The Language of Technique and Paint — What You Can See Directly at the Surface

Georges Seurat, "A Sunday on La Grande Jatte" (1884–86, Art Institute of Chicago). A textbook case of Pointillism and Divisionism — countless dots of pure color blend in the viewer's eye.
Georges Seurat, "A Sunday on La Grande Jatte" (1884–86, Art Institute of Chicago). A textbook case of Pointillism and Divisionism — countless dots of pure color blend in the viewer's eye. · Sources

A painting is, in the end, "paint laid on a ground." How it is laid on is what separates the movements. Impasto means applying paint so thickly that the marks of the brush or palette knife stand up off the surface; in Van Gogh's "Vase with Carnations" or "Bank of the Oise at Auvers," raking light (a beam striking at an angle) reveals even the faint shadows cast by the ridges of paint. Glazing is the opposite: the old-master technique of laying many thin, transparent layers so that the color beneath shines through, producing a deep luster and jewel-like color. Scumbling drags an opaque or semi-transparent light-toned paint lightly with a dry brush so that it veils the layer below, conjuring mist, haze, and soft light. Alla prima ("at once") means completing a work in a single go, putting wet paint over wet paint before the underlayer has dried — the weapon of Impressionist painters who had to seize the light quickly outdoors.
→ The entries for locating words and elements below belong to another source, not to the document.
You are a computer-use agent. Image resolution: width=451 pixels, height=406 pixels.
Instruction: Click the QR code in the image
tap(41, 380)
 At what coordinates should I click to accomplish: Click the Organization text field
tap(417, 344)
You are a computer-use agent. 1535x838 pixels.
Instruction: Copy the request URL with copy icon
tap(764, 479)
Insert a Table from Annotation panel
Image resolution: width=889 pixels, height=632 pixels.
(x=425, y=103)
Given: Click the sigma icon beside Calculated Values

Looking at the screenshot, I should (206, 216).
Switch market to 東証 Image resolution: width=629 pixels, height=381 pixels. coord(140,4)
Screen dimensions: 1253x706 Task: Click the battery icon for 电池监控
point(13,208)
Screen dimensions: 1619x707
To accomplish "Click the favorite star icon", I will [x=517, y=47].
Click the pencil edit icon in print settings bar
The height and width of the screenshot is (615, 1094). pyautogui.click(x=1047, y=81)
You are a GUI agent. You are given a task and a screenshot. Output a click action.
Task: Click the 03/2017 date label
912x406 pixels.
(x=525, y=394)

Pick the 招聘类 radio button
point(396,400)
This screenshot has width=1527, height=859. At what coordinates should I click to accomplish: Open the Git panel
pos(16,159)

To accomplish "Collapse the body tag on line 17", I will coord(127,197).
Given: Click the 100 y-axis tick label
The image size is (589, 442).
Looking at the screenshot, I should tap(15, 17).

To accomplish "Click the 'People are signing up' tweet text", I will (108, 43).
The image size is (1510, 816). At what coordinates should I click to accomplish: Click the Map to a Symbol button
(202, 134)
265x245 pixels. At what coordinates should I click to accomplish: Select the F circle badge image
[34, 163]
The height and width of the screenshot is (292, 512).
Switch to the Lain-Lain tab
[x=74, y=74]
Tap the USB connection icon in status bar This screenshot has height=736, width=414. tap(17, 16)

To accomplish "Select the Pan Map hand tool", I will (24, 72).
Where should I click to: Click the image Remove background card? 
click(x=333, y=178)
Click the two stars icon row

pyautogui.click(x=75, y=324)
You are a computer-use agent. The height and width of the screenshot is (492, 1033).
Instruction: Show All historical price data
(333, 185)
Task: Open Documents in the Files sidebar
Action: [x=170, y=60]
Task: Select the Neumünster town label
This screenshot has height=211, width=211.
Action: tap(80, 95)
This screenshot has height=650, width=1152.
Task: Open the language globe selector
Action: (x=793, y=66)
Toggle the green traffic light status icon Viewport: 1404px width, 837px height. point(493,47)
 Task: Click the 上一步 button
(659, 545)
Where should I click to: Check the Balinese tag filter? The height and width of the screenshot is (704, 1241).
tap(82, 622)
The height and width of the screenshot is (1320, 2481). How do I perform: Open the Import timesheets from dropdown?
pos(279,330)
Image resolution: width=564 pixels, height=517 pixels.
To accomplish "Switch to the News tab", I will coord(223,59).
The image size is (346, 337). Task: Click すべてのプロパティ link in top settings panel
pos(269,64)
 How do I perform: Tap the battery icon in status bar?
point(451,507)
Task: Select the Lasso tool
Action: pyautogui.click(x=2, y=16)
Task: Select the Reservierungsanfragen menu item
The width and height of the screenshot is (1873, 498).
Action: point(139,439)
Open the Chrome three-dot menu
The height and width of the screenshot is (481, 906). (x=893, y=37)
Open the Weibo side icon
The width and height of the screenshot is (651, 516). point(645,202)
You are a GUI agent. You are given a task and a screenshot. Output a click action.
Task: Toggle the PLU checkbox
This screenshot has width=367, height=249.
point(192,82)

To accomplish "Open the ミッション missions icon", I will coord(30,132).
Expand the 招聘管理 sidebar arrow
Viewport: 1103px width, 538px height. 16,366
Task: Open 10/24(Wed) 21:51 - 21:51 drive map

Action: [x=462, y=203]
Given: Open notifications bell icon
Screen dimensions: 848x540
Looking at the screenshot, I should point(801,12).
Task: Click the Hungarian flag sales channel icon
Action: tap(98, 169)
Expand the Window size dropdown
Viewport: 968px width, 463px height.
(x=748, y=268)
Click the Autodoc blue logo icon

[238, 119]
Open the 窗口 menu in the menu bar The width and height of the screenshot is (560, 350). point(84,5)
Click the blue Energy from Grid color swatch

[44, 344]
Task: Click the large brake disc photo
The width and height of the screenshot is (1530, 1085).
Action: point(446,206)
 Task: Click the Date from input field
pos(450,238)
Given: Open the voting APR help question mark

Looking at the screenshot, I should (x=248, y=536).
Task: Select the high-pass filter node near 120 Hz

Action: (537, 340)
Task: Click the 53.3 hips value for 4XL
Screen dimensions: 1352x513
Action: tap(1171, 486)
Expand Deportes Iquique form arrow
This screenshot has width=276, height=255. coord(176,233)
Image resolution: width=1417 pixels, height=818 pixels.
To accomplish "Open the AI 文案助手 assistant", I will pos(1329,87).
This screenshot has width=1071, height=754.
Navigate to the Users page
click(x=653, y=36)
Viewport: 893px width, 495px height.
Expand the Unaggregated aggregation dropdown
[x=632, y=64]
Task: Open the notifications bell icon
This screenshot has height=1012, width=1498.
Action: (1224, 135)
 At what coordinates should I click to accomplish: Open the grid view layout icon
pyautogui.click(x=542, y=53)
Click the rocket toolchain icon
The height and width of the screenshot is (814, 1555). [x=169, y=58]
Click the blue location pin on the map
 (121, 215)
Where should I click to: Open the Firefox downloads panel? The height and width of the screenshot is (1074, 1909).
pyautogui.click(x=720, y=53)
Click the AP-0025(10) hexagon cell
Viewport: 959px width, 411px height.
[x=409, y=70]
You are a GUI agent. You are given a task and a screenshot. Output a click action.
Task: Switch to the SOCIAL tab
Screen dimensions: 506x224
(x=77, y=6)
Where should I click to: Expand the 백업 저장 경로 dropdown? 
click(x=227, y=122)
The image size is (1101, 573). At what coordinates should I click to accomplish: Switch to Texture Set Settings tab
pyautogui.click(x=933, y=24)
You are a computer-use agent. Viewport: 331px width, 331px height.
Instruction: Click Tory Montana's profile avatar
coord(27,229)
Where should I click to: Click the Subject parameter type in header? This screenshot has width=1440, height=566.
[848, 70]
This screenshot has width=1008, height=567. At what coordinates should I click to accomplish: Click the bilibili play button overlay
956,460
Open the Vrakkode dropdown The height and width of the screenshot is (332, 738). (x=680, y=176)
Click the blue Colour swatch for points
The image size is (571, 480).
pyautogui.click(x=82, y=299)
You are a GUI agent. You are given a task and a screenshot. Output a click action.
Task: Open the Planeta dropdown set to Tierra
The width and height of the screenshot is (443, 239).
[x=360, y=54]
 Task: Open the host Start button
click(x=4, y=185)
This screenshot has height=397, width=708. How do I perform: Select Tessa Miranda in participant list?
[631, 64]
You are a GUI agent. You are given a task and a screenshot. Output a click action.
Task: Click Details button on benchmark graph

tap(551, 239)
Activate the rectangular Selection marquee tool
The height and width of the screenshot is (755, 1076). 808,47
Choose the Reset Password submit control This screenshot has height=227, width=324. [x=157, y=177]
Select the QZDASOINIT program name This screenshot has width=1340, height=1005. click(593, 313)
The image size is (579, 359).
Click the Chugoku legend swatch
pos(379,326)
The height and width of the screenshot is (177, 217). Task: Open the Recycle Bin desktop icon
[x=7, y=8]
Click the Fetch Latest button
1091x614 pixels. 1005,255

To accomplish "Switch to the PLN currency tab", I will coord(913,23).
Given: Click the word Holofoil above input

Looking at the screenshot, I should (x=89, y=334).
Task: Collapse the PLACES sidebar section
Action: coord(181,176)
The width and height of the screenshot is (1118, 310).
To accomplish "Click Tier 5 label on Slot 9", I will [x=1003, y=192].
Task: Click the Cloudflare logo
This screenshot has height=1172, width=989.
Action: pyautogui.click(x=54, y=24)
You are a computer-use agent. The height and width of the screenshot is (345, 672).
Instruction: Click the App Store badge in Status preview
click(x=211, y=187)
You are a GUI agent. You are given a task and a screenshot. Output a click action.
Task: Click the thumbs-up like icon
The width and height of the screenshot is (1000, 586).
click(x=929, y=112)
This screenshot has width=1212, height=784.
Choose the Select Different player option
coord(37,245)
The core color strategy of Impressionism is plein air (painting directly outdoors under natural light) together with Divisionism/Pointillism. Divisionism is the theory of placing pure colors side by side in small touches rather than mixing them on the palette, so that they blend in the viewer's eye (optical mixing); pushing this to its extreme with tiny dots gives Seurat's Pointillism — "A Sunday on La Grande Jatte" is its textbook. The key here is that, rather than local color (the color belonging to an object itself), the painter deliberately arranges complementary colors (opposites on the color wheel) and warm-cool contrast so that the colors intensify one another. Among water-based and dry media there are gouache (opaque watercolor), pastel (a stick of pigment — Degas's favorite medium, prized for its velvety, powdery texture), and, in the printmaking family, monotype (a painterly print drawn on a plate from which only one or two impressions are pulled), lithography (planographic printing exploiting the repulsion of oil and water), and etching (an intaglio process in which acid bites into a copper plate).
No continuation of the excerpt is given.